Task details:
Leaving out every picture, output the records below exactly as they are.

*** Extracted records Section Begins ***

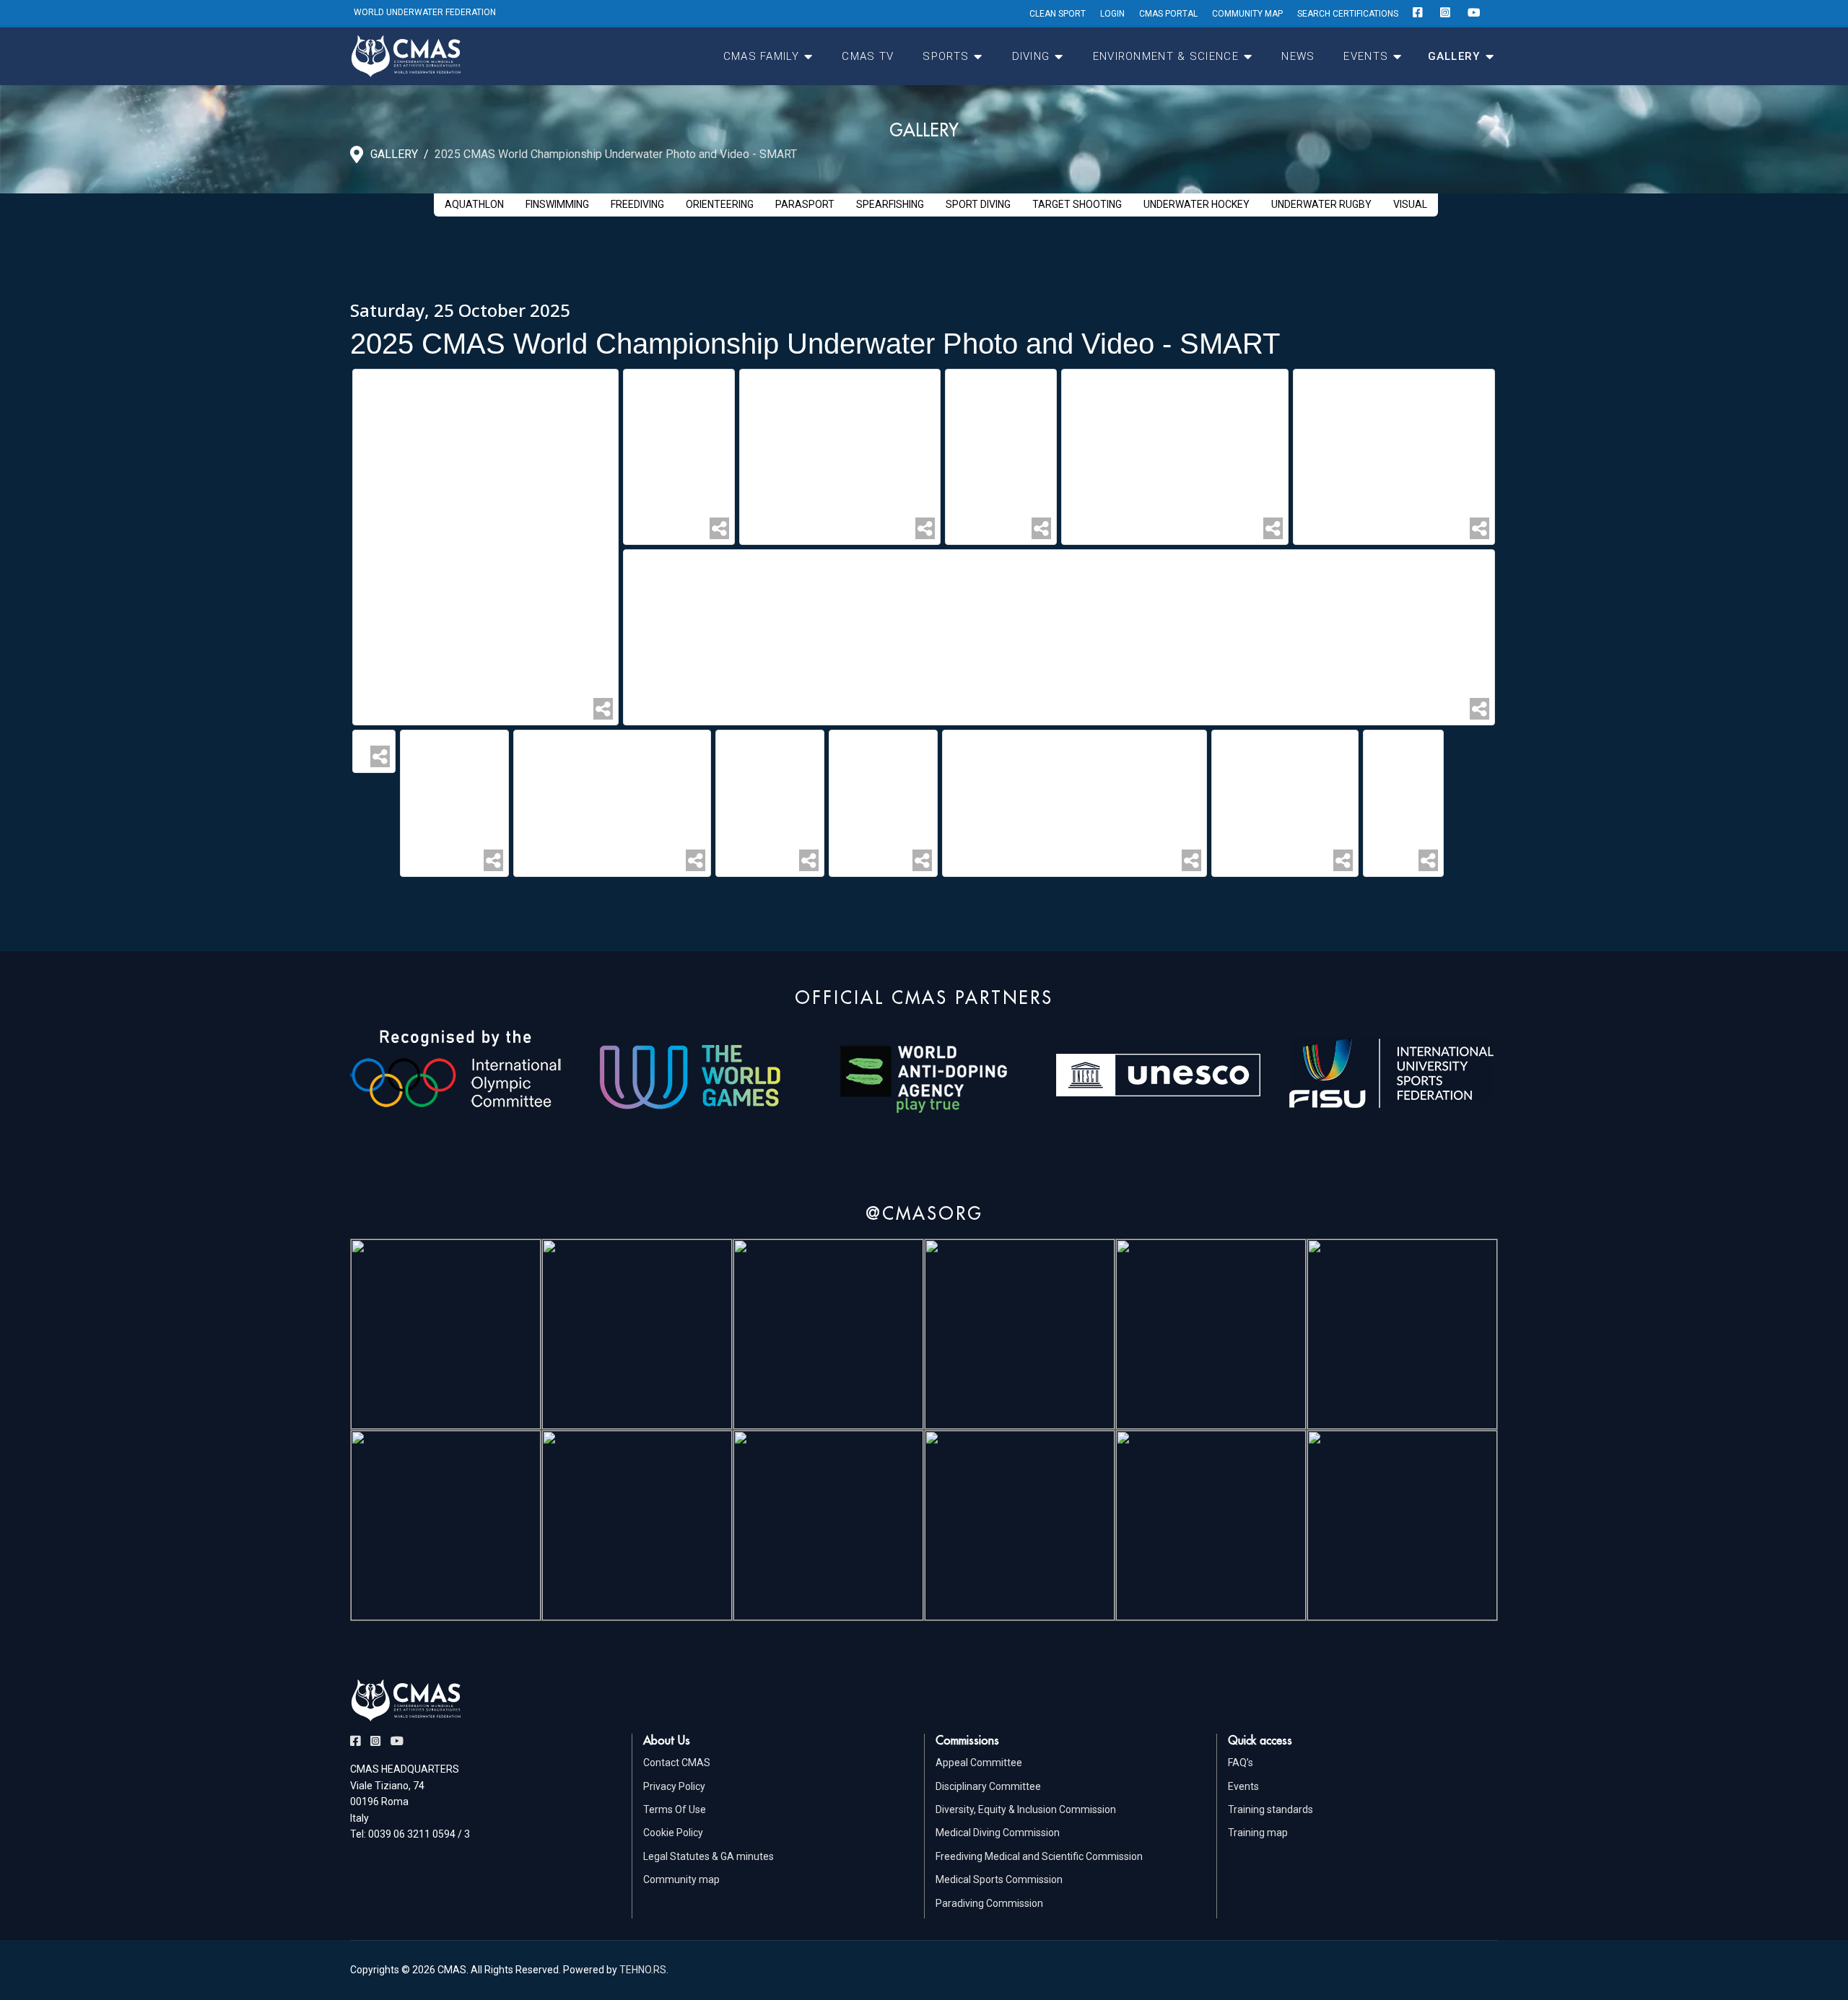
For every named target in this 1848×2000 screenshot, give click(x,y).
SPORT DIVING (978, 204)
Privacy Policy (674, 1786)
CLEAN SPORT (1057, 14)
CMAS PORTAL (1168, 14)
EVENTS (1365, 56)
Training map (1258, 1832)
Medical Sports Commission (999, 1879)
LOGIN (1112, 14)
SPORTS (946, 56)
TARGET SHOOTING (1077, 204)
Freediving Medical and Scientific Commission (1039, 1856)
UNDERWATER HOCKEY (1196, 204)
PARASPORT (804, 204)
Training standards (1270, 1809)
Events (1243, 1786)
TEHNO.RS (642, 1969)
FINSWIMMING (557, 204)
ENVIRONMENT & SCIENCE (1166, 56)
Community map (681, 1879)
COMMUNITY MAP (1247, 14)
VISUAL (1410, 204)
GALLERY (1454, 56)
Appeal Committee (979, 1762)
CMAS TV (868, 56)
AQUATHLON (474, 204)
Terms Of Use (674, 1809)
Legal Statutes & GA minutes (708, 1856)
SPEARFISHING (890, 204)
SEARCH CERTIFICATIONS (1347, 14)
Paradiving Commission (989, 1903)
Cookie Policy (673, 1832)
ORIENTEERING (720, 204)
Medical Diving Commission (998, 1832)
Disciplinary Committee (988, 1786)
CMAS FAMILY (761, 56)
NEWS (1298, 56)
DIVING (1031, 56)
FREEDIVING (637, 204)
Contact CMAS (676, 1762)
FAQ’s (1240, 1762)
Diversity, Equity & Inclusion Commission (1026, 1809)
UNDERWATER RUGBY (1321, 204)
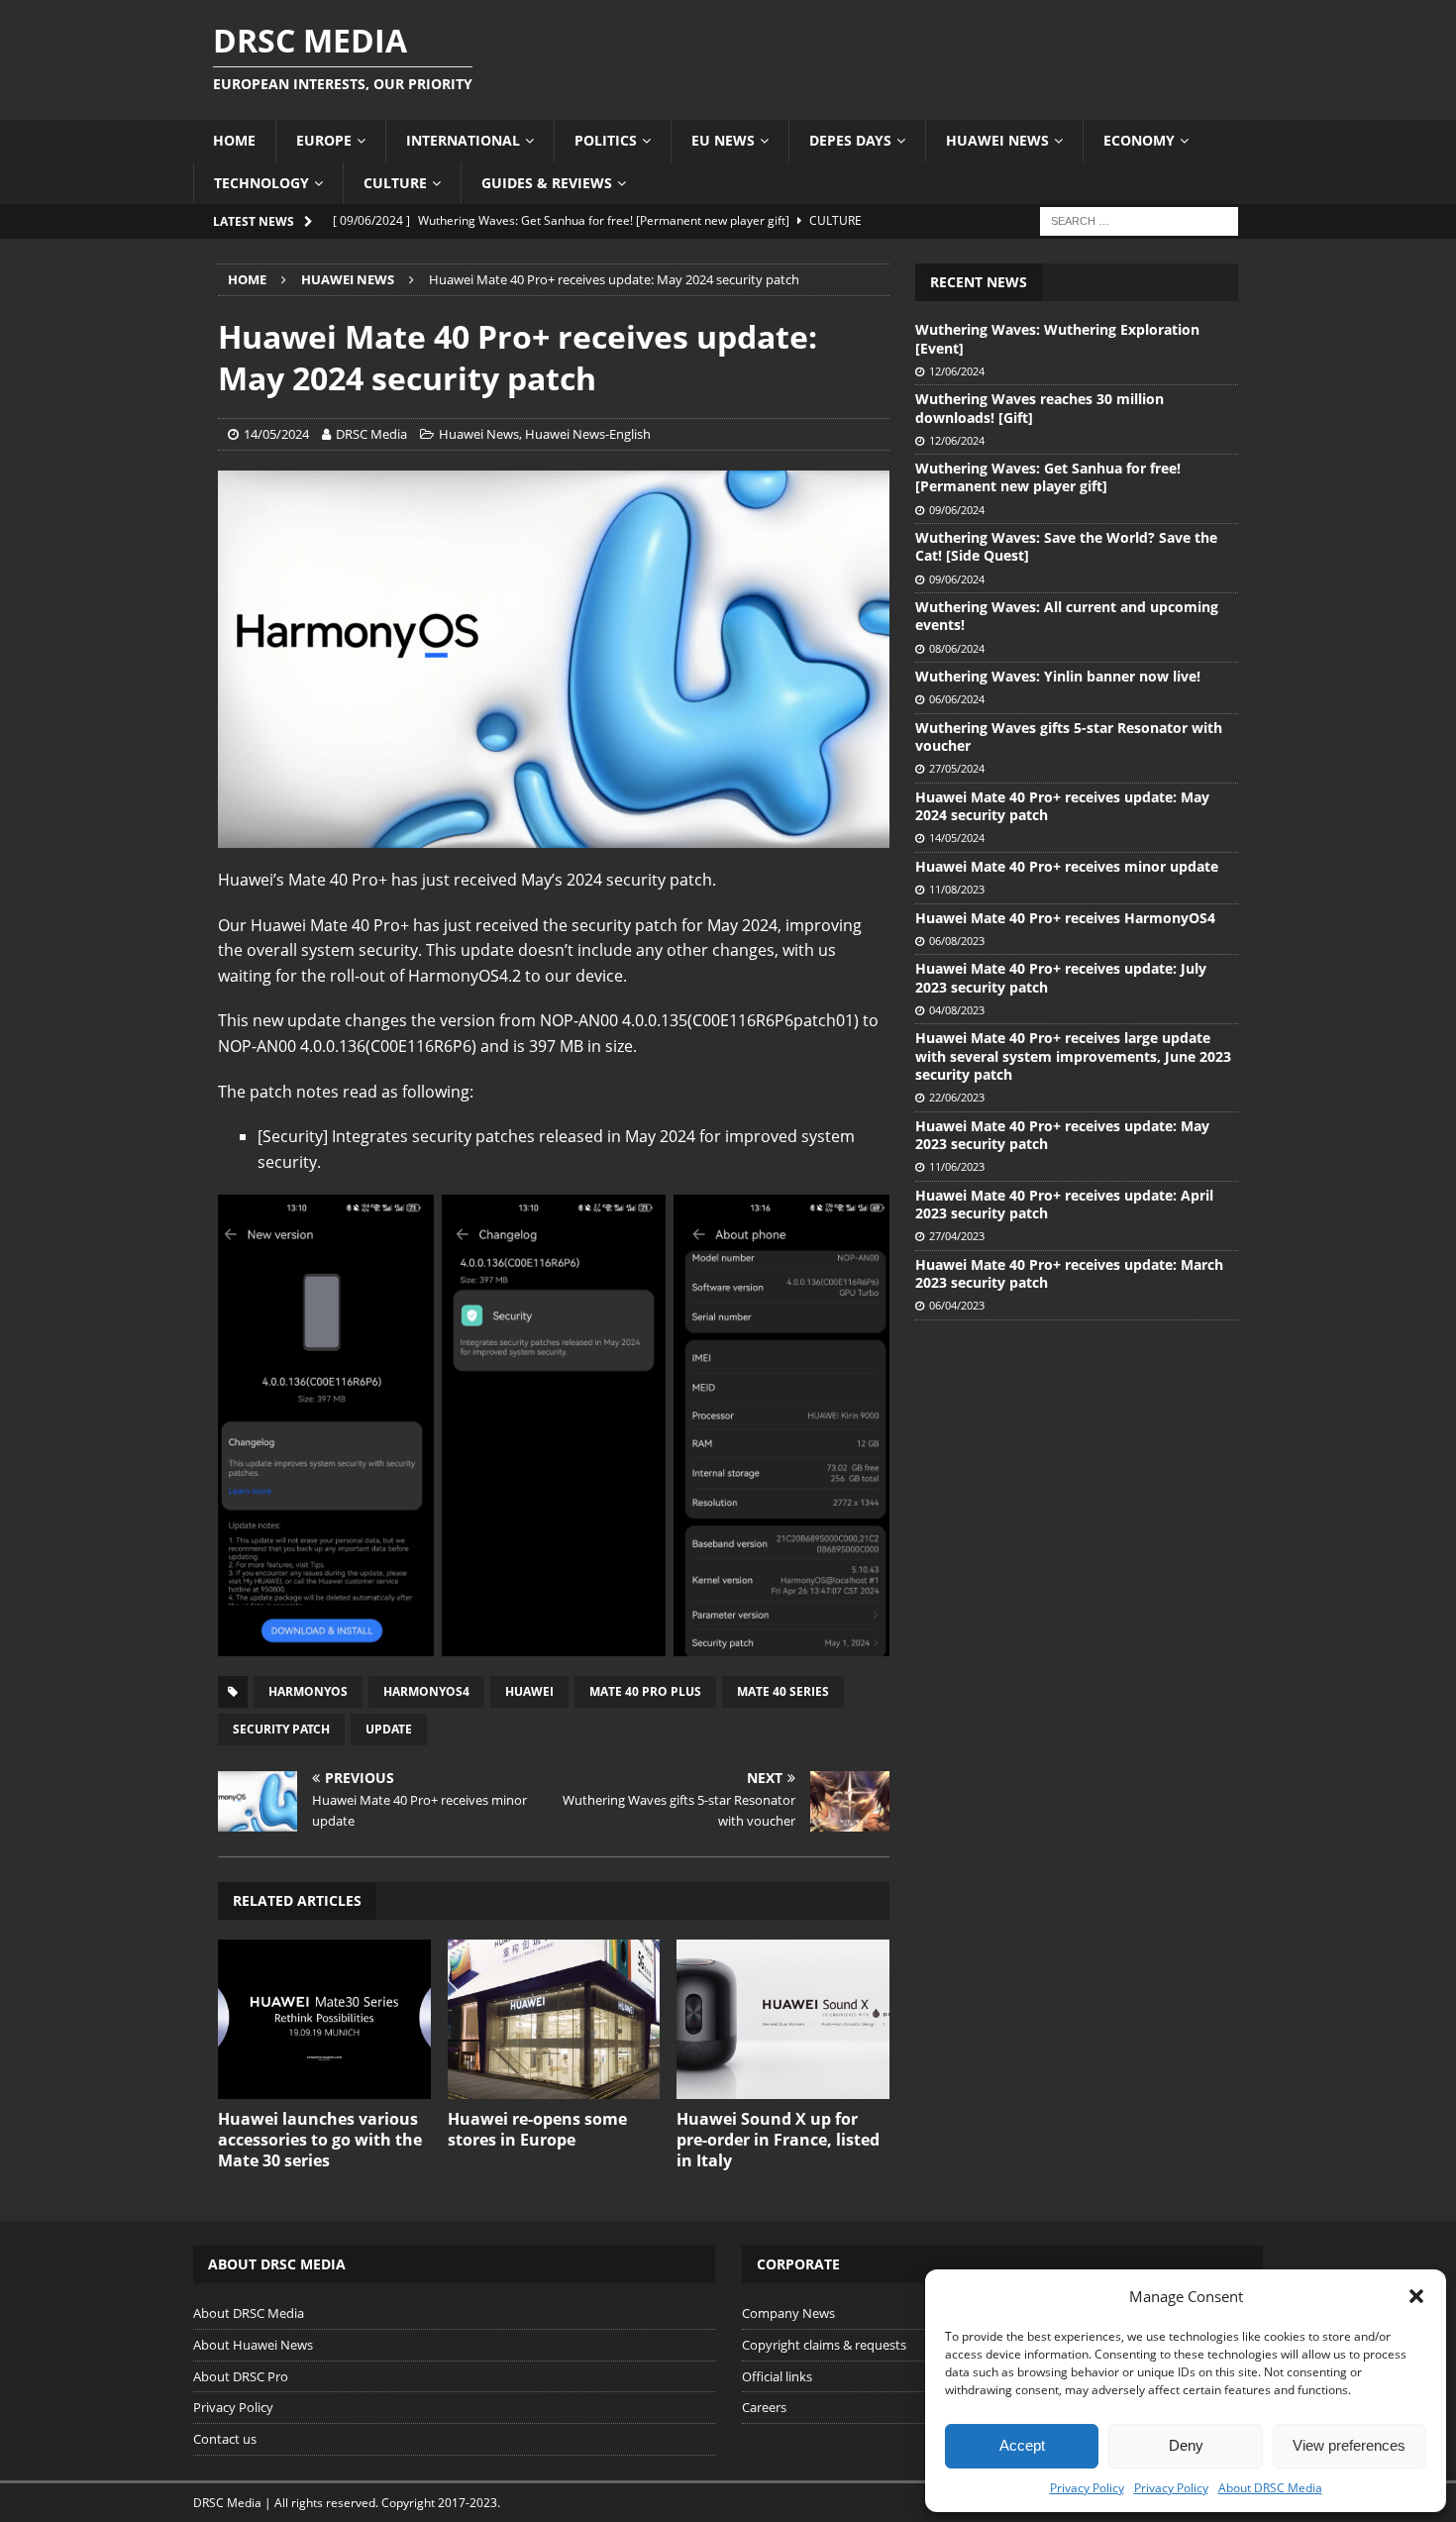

*** Extracted records Section Ends ***

Task answer:
For every named target in this 1848×2000 screenshot, give click(x,y).
SPORT DIVING (978, 204)
Privacy Policy (674, 1786)
CLEAN SPORT (1057, 14)
CMAS PORTAL (1168, 14)
EVENTS (1365, 56)
Training map (1258, 1832)
Medical Sports Commission (999, 1879)
LOGIN (1112, 14)
SPORTS (946, 56)
TARGET SHOOTING (1077, 204)
Freediving Medical and Scientific Commission (1039, 1856)
UNDERWATER HOCKEY (1196, 204)
PARASPORT (804, 204)
Training standards (1270, 1809)
Events (1243, 1786)
TEHNO.RS (642, 1969)
FINSWIMMING (557, 204)
ENVIRONMENT & SCIENCE (1166, 56)
Community map (681, 1879)
COMMUNITY MAP (1247, 14)
VISUAL (1410, 204)
GALLERY (1454, 56)
Appeal Committee (979, 1762)
CMAS TV (868, 56)
AQUATHLON (474, 204)
Terms Of Use (674, 1809)
Legal Statutes & GA minutes (708, 1856)
SPEARFISHING (890, 204)
SEARCH CERTIFICATIONS (1347, 14)
Paradiving Commission (989, 1903)
Cookie Policy (673, 1832)
ORIENTEERING (720, 204)
Medical Diving Commission (998, 1832)
Disciplinary Committee (988, 1786)
CMAS FAMILY (761, 56)
NEWS (1298, 56)
DIVING (1031, 56)
FREEDIVING (637, 204)
Contact CMAS (676, 1762)
FAQ’s (1240, 1762)
Diversity, Equity & Inclusion Commission (1026, 1809)
UNDERWATER RUGBY (1321, 204)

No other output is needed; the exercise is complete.